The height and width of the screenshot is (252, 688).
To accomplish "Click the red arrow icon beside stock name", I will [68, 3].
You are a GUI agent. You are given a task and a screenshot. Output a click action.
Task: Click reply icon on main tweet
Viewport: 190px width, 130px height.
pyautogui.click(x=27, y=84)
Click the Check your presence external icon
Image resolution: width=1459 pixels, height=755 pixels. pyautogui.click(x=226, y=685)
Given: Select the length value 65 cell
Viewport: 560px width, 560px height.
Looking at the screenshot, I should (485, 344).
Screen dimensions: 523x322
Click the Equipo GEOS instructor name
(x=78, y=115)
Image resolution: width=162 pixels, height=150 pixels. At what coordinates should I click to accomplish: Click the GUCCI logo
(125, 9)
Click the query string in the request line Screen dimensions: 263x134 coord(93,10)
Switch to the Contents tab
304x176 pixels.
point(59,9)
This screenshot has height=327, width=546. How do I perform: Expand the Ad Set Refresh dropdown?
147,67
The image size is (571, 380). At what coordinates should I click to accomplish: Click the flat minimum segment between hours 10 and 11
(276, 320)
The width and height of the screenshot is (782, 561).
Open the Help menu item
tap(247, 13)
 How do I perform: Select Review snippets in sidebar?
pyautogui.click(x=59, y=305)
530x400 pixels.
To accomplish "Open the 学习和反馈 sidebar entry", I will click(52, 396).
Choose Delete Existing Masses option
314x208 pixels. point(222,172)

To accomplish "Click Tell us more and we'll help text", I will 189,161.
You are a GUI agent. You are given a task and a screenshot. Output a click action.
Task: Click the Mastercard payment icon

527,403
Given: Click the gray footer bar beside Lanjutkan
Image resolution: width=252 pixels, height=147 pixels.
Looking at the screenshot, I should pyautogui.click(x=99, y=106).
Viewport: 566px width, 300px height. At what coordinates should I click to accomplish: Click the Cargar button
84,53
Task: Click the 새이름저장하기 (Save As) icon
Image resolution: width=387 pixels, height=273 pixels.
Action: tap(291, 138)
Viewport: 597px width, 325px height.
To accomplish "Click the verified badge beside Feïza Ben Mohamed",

■ ■ ■ ■ ■

Work request ▸
With no additions or omissions, transcribe every record.

Output of the task ▸
The height and width of the screenshot is (252, 688).
To accomplish "Click the red arrow icon beside stock name", I will [68, 3].
You are a GUI agent. You are given a task and a screenshot. Output a click action.
Task: Click reply icon on main tweet
Viewport: 190px width, 130px height.
pyautogui.click(x=27, y=84)
Click the Check your presence external icon
Image resolution: width=1459 pixels, height=755 pixels. pyautogui.click(x=226, y=685)
Given: Select the length value 65 cell
Viewport: 560px width, 560px height.
Looking at the screenshot, I should (485, 344).
Screen dimensions: 523x322
Click the Equipo GEOS instructor name
(x=78, y=115)
Image resolution: width=162 pixels, height=150 pixels. At what coordinates should I click to accomplish: Click the GUCCI logo
(125, 9)
Click the query string in the request line Screen dimensions: 263x134 coord(93,10)
Switch to the Contents tab
304x176 pixels.
point(59,9)
This screenshot has height=327, width=546. How do I perform: Expand the Ad Set Refresh dropdown?
147,67
The image size is (571, 380). At what coordinates should I click to accomplish: Click the flat minimum segment between hours 10 and 11
(276, 320)
The width and height of the screenshot is (782, 561).
Open the Help menu item
tap(247, 13)
 How do I perform: Select Review snippets in sidebar?
pyautogui.click(x=59, y=305)
530x400 pixels.
To accomplish "Open the 学习和反馈 sidebar entry", I will click(52, 396).
Choose Delete Existing Masses option
314x208 pixels. point(222,172)

To accomplish "Click Tell us more and we'll help text", I will 189,161.
You are a GUI agent. You are given a task and a screenshot. Output a click action.
Task: Click the Mastercard payment icon

527,403
Given: Click the gray footer bar beside Lanjutkan
Image resolution: width=252 pixels, height=147 pixels.
Looking at the screenshot, I should pyautogui.click(x=99, y=106).
Viewport: 566px width, 300px height. At what coordinates should I click to accomplish: Click the Cargar button
84,53
Task: Click the 새이름저장하기 (Save As) icon
Image resolution: width=387 pixels, height=273 pixels.
Action: tap(291, 138)
Viewport: 597px width, 325px height.
To accomplish "Click the verified badge beside Feïza Ben Mohamed",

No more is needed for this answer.